Science Update

Recent Systematic Review Explores Relationship Between Selenium and Blood Sugar Metabolism

Selenium is a trace element that is critical to many processes within the human body. Research indicates that it can help support antioxidative status and thyroid health. Trace elements, such as selenium, support health through many biochemical functions. Trace elements can act as cofactors for enzymatic reactions, assist in cell signaling, and help stabilize cellular structures. 

Evidence indicates that the pathogenesis of certain cardiometabolic conditions, including type 2 diabetes mellitus (T2DM), may be influenced by oxidative stress. Selenium has been shown to help protect against oxidative damage by helping to increase superoxide dismutase and glutathione peroxidase levels. Trace elements may also play an important role in healthy glucose metabolism by helping to transport glucose across cell membranes and helping to modulate insulin sensitivity. Selenate, a form of selenium, has been shown to help maintain blood sugar homeostasis by acting as an insulin mimetic. Selenoprotein P has also been shown to help support pancreatic β-cell function through several different pathways. It can help inhibit stress-induced degradation of nascent granules, help prevent ferroptosis, and help maintain glutathione peroxidase 4. 

Low selenium levels have been associated with an increased risk of certain metabolic disorders.

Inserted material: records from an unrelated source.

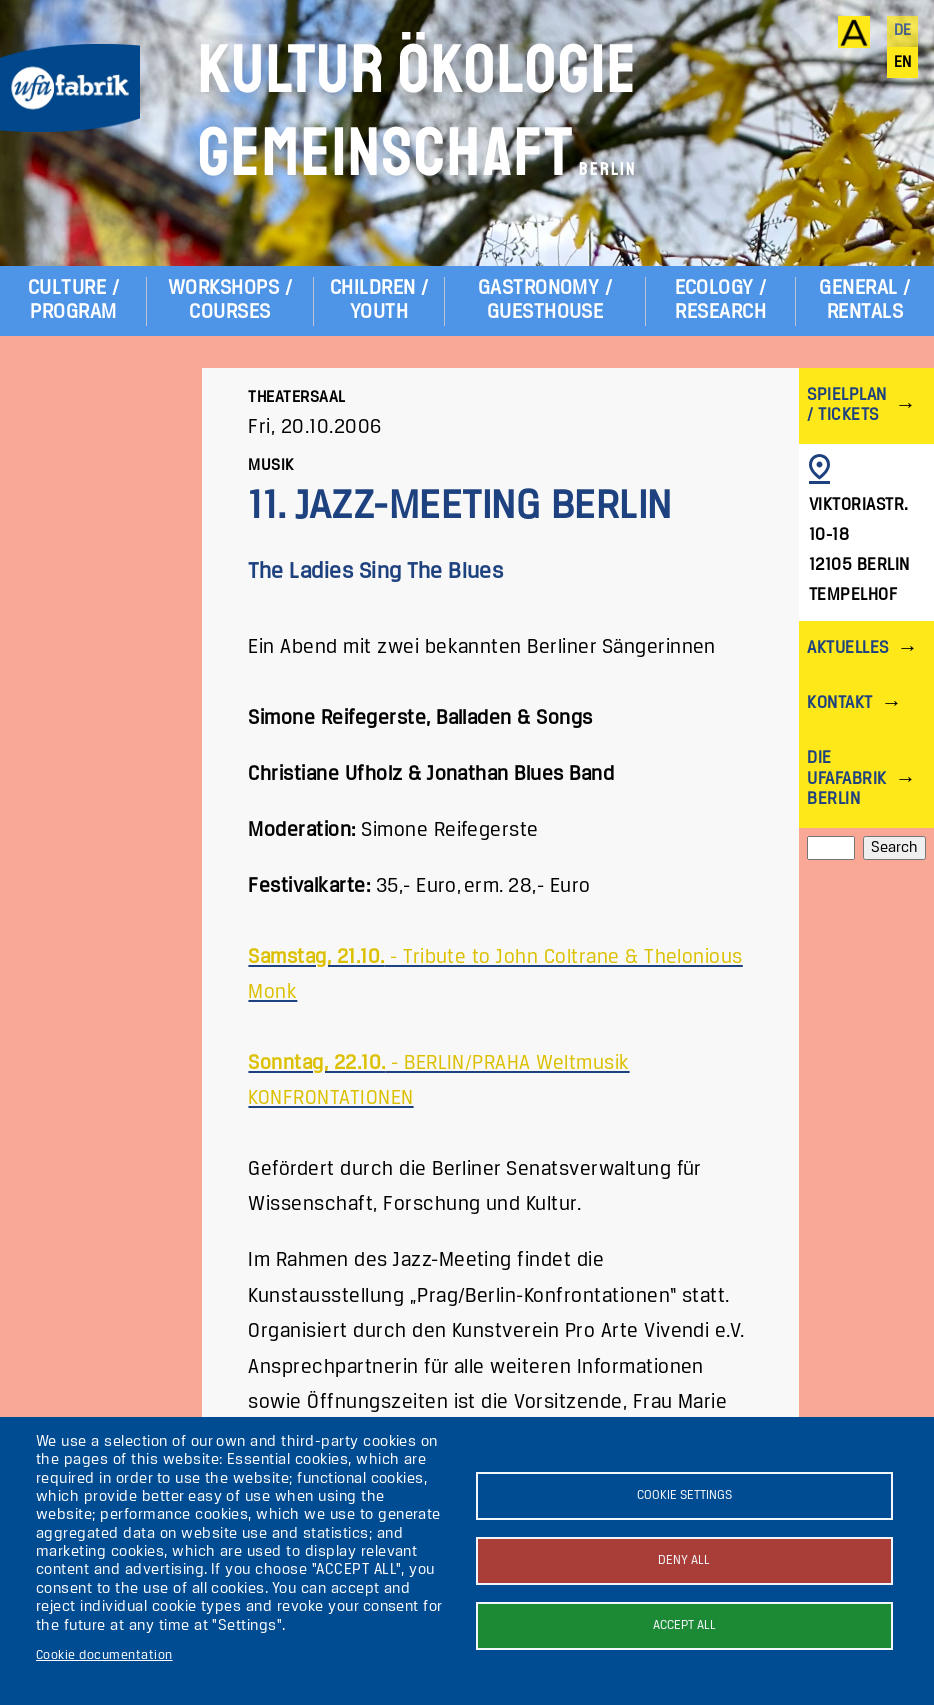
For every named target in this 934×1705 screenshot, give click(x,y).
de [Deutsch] (903, 31)
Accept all (684, 1625)
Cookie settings (684, 1495)
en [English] (903, 63)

A clinical study involving more than 7,000 individuals over two decades found that participants with the highest levels of selenium had a 24% lower risk of developing T2DM. Recent research has explored the potential role of selenium supplementation in relation to glucose metabolism. 

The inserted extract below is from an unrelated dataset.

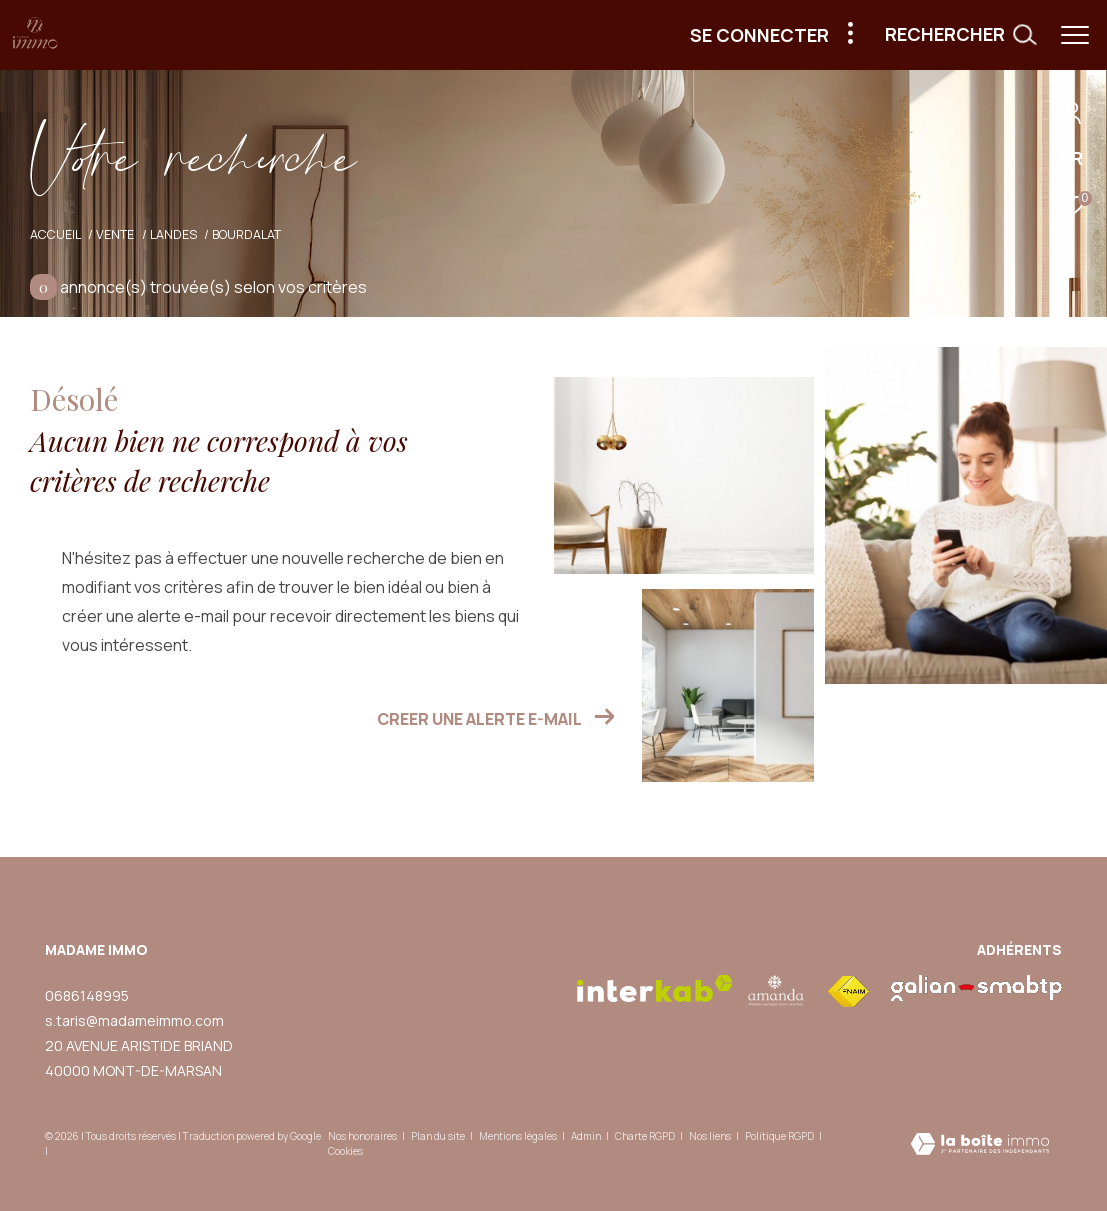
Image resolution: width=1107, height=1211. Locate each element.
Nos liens (711, 1136)
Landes (173, 234)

A systematic review and meta-analysis by Ouyang and colleagues explored recent literature regarding selenium supplementation as a potential support for healthy glucose metabolism and other parameters related to cardiometabolic diseases. This study included 10 randomized controlled trials involving more than 500 participants with treatment periods between 4 and 24 weeks. 

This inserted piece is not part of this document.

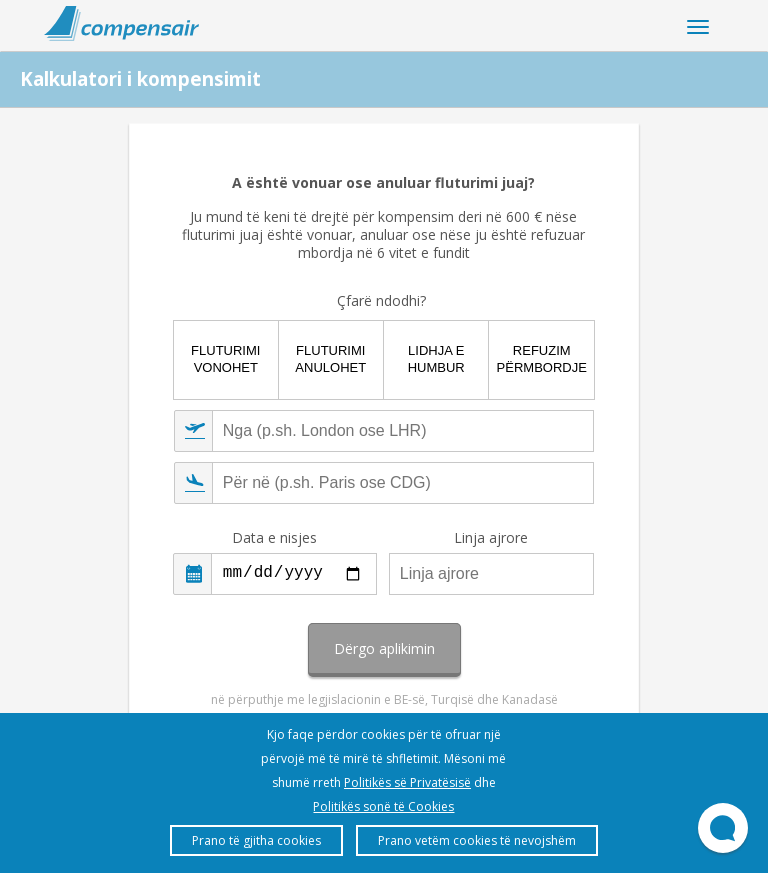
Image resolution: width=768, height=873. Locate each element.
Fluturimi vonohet (225, 359)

Ouyang and colleagues reported that selenium supplementation significantly reduced serum insulin levels and increased high-density lipoprotein cholesterol (HDL-C). Nonsignificant improvements were observed regarding homeostatic model assessment of insulin resistance, fasting plasma glucose (FPG), and hemoglobin A1C. Of note, the effective results of selenium on FPG were reported as less clear. Although the study by Ouyang and colleagues indicated improvements in HDL-C, other parameters related to the impact of selenium on lipid metabolism were not definitive. More studies are needed before clinical conclusions can be made, particularly in human populations.

The trace element selenium may support many aspects of human health. It has been shown to support thyroid function and antioxidative status. Current research indicates that it may also support certain aspects of metabolic health.